Too much intensity too frequently is most often the product of the false belief that “more is better”.
We already know that to increase fitness in a specific area of the body, that area must be strained by specific exercises that stimulate the area and prompt the body’s natural recovery and repair mechanism to rebuild the exercised muscle back to a higher level of function and appearance. No amount of training will reach beneficial long-term fitness gains unless the training is properly balanced with adequate recovery time allowing the body to rebuild itself back to its full functional level.
When you start training your body will naturally boost testosterone levels significantly higher than normal. This increased output peaks somewhere around a half hour into your workout.
What you can achieve is limited by your body’s potential. You simply cannot exceed what your body can achieve: after sixty minutes your body will start to produce less testosterone and more cortisol, which is a hormone that eats muscle tissue and increases body fat storage.

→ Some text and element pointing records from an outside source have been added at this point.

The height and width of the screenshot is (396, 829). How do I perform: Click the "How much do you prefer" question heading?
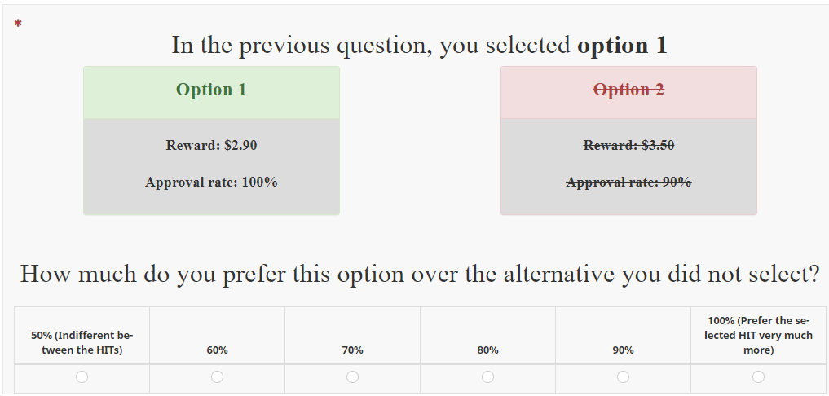pos(419,274)
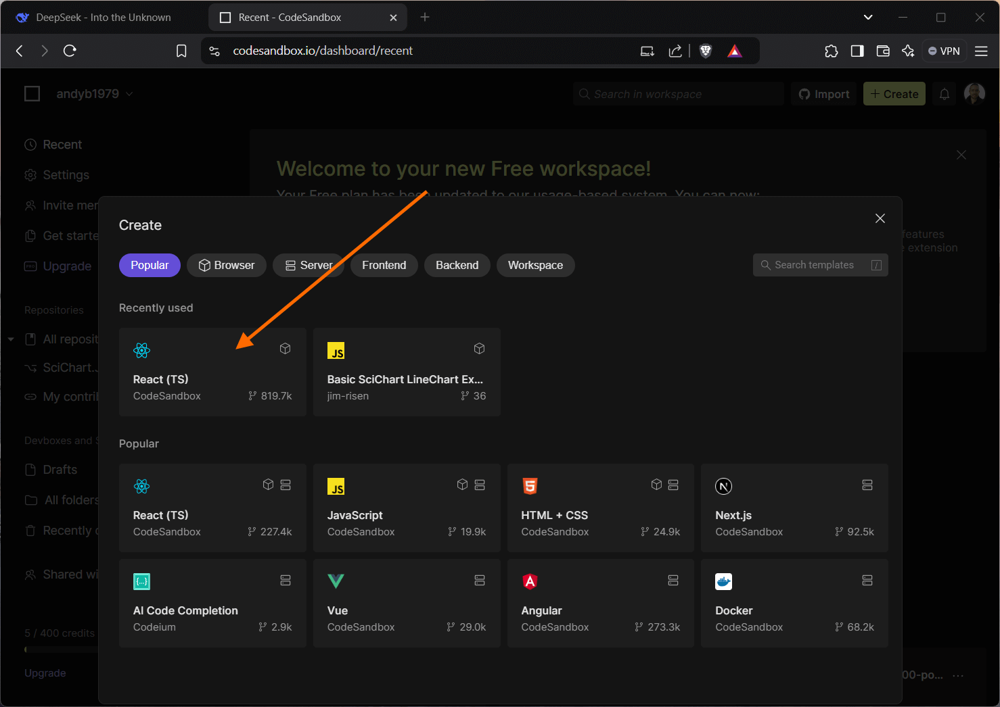Screen dimensions: 1000x707
Task: Click the Search templates input field
Action: 819,265
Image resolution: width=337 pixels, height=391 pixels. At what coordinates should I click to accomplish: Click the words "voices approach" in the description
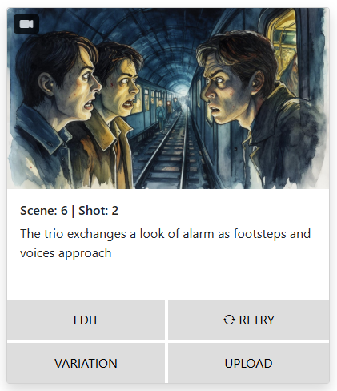pos(66,253)
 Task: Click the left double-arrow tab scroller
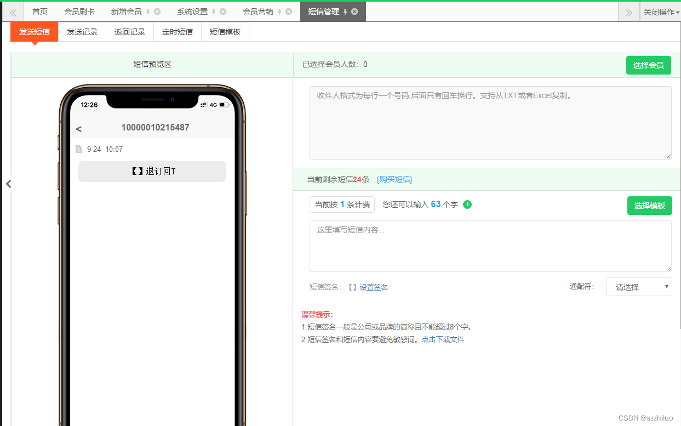coord(12,12)
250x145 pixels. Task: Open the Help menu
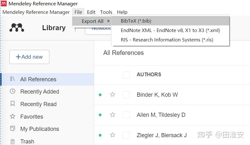coord(122,12)
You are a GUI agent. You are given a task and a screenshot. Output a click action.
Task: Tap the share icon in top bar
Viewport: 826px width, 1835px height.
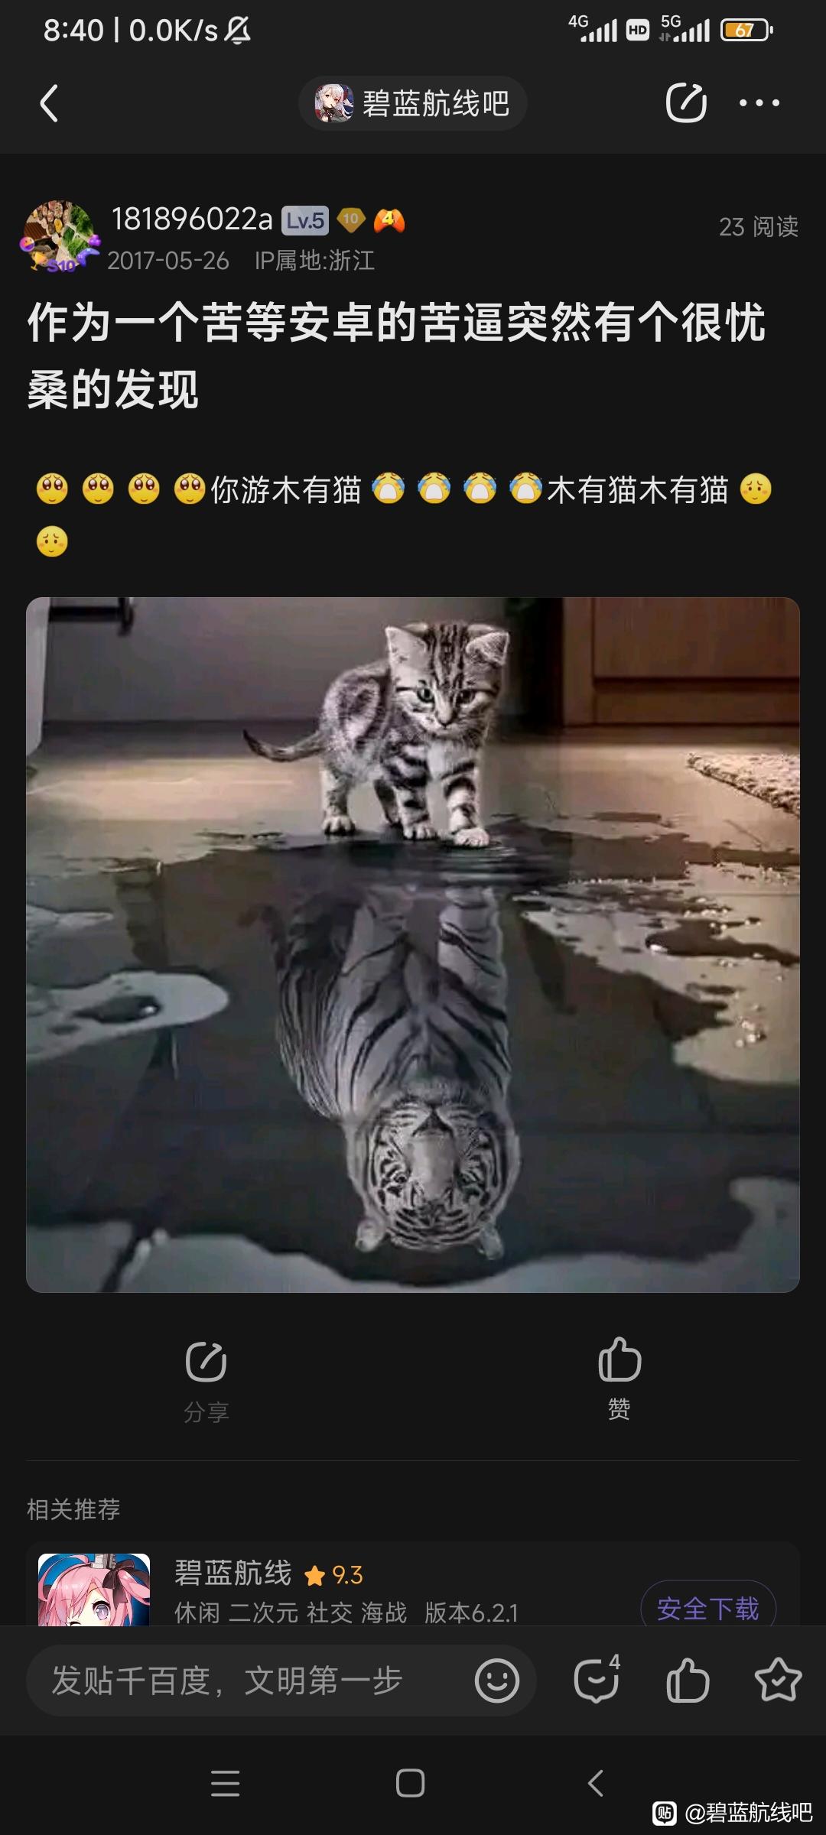point(686,103)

When your workout goes on beyond an hour it gets easier to start overtraining and recovery from one session to the next may become more difficult: shorter workouts allow you to have more frequent training sessions, which can lead to faster gains in size and strength. The recovery period is extremely important because this is when muscle growth actually occurs. This is why, for example, it is important to sleep at least 8 hours every night, especially on days when you have had an intense workout.
That means no more than sixty minutes total, excluding warm up time.
Remember, if your goal is muscle growth, another important rule is to organize your cardio workout in different day sessions or, at least, in separated moments of the day with 6-8 hours of rest between.
Another reason to keep your workouts short is that your mental focus will start to decrease. It’s a lot easier to have an incredible training session if you know you only have 45 minutes ahead of you. Beyond 45-60 minutes you start losing your mental focus and it becomes more and more difficult to really bring it on every set.
Start every training session with at least a ten-minute warm-up, then have your 45-60 minutes strength training session and finish with ten-minutes final stretching.
If your workout intensity and training loads are within ideal range you’ll find that your fitness will increase and maintain itself with less time and effort. After a workout you should rebound quickly from the effort and feel almost back to normal within 30-minutes. A prolonged rebound is a sign the workout was too difficult and you need to go easy for a couple of days. Successful workouts will leave you feeling better at the end of your workout than the beginning. This is a sign of well-trained body. Slight muscle soreness is normal after starting to exercise, when new exercises are implemented into your workouts or when an increase in exercise intensity is done. If you feel sore then put two or more easy days into your program to let your body catch up with itself.
Exercise is a form of stress. In the right measure it is a healthy stress as it engages the body into adaption to stress which leads to fitness. But too much physical stress is counterproductive: reaching your ideal point of balance of training intensity and duration will make you feel much happier, complete and at your best.